Linux can also run windows programs with Wine.

hope this helps

KillerKilgore


----------



## DocWatson (Oct 3, 2011)

Another quality pre-built gaming system maker is _Ailenware_.


----------



## breachless (Oct 25, 2011)

zeedogg said:


> asus 55 sabretooth i think is the one i built last year? i forget which one. but i always build asus mobo's



I second this: I have always used Asus for my Motherboards. I actually JUST finished building a pretty sweet gaming setup early this summer that I am completely and totally in love with.

My suggestion is to pick what's important. I put the Sandy Bridge i5 CPU in and it's fantastic. Check out the specs to see how it compares, but I like it because it's crazy fast for the price, and it runs cool. Get the unlocked version and you could easily overclock it to i7 speeds (though it's really not necessary). Do NOT skimp on your power supply. Get a 750 watt or better, and get a good one (budget power supplies will ruin your day more than once if you are using them to power something like a gaming rig).

Here is a list of the stuff I built mine with. You don't have to go quite as overboard on some of the stuff I did, but it's a good baseline:

Here is the case I chose. The Video Card BARELY fits, but I like it because it looks neat, has good cable management, and if you felt how heavy the pc is when it's done, the handle is nice if you ever have to move it. I also like the location of the USB ports on the front: nice and easy to access if it sits on the floor:
https://www.newegg.com/Product/Product.aspx?Item=N82E16811119196

This is the motherboard I picked. I like it because it allows me to run my RAM at higher speeds than what is considered stock, and it supports SATA3:
https://www.newegg.com/Product/Product.aspx?Item=N82E16813131705

For the Video Card, I went with this and I can't tell you how much I love this thing.
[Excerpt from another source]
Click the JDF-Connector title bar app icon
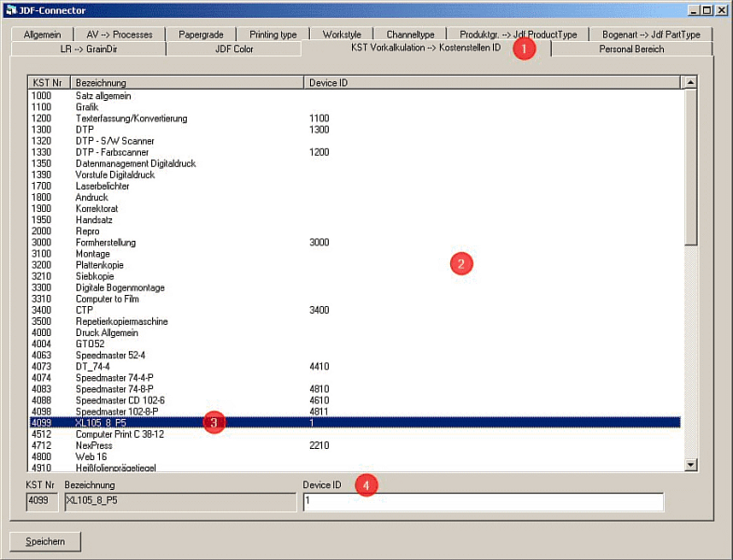The height and width of the screenshot is (560, 733). click(x=9, y=10)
It's spendy, but it's about as good as it gets for a single GPU setup:
https://www.newegg.com/Product/Product.aspx?Item=N82E16814130590

Here is the Power supply. I picked this one for the modular hookups so I don't have a bunch of unused cables mucking up my case and preventing good airflow:
https://www.newegg.com/Product/Product.aspx?Item=N82E16817139011

And here is the processor:
https://www.newegg.com/Product/Product.aspx?Item=N82E16819115072

I also elected to grab this since the stock coolers with CPU's tend to be a joke (and a loud joke at that...) It keeps the i5 nice and cool, and easily enables overclocking if I want it...
https://www.newegg.com/Product/Product.aspx?Item=N82E16835103099

This is what I used for RAM. I actually bought two of these kits for a total of 16 GB (TOTAL overkill, but for the price, I thought why not. Plus, it runs at 1600 MHz, which is supported natively with the Motherboard I bought: no overclocking necessary):
https://www.newegg.com/Product/Product.aspx?Item=N82E16820231428

Finally, I went with a 1 TB Western Digital HDD that I had laying around for storage, and then I threw this 120 GB SSD drive in for the OS install (since again, my motherboard supports SATA3 speeds):
https://www.newegg.com/Product/Product.aspx?Item=N82E16820227706

Keep in mind though: not long after building this PC, we had a lot of PC's at work with the cheaper OCZ SSD drives experience frequent problems. If I could do it all over again, I would get an Intel SSD instead. More spendy, but they seem more reliable. I have had no issues with my OCZ drive yet, and it IS blazing fast, but I never stop worrying about it going bad on me...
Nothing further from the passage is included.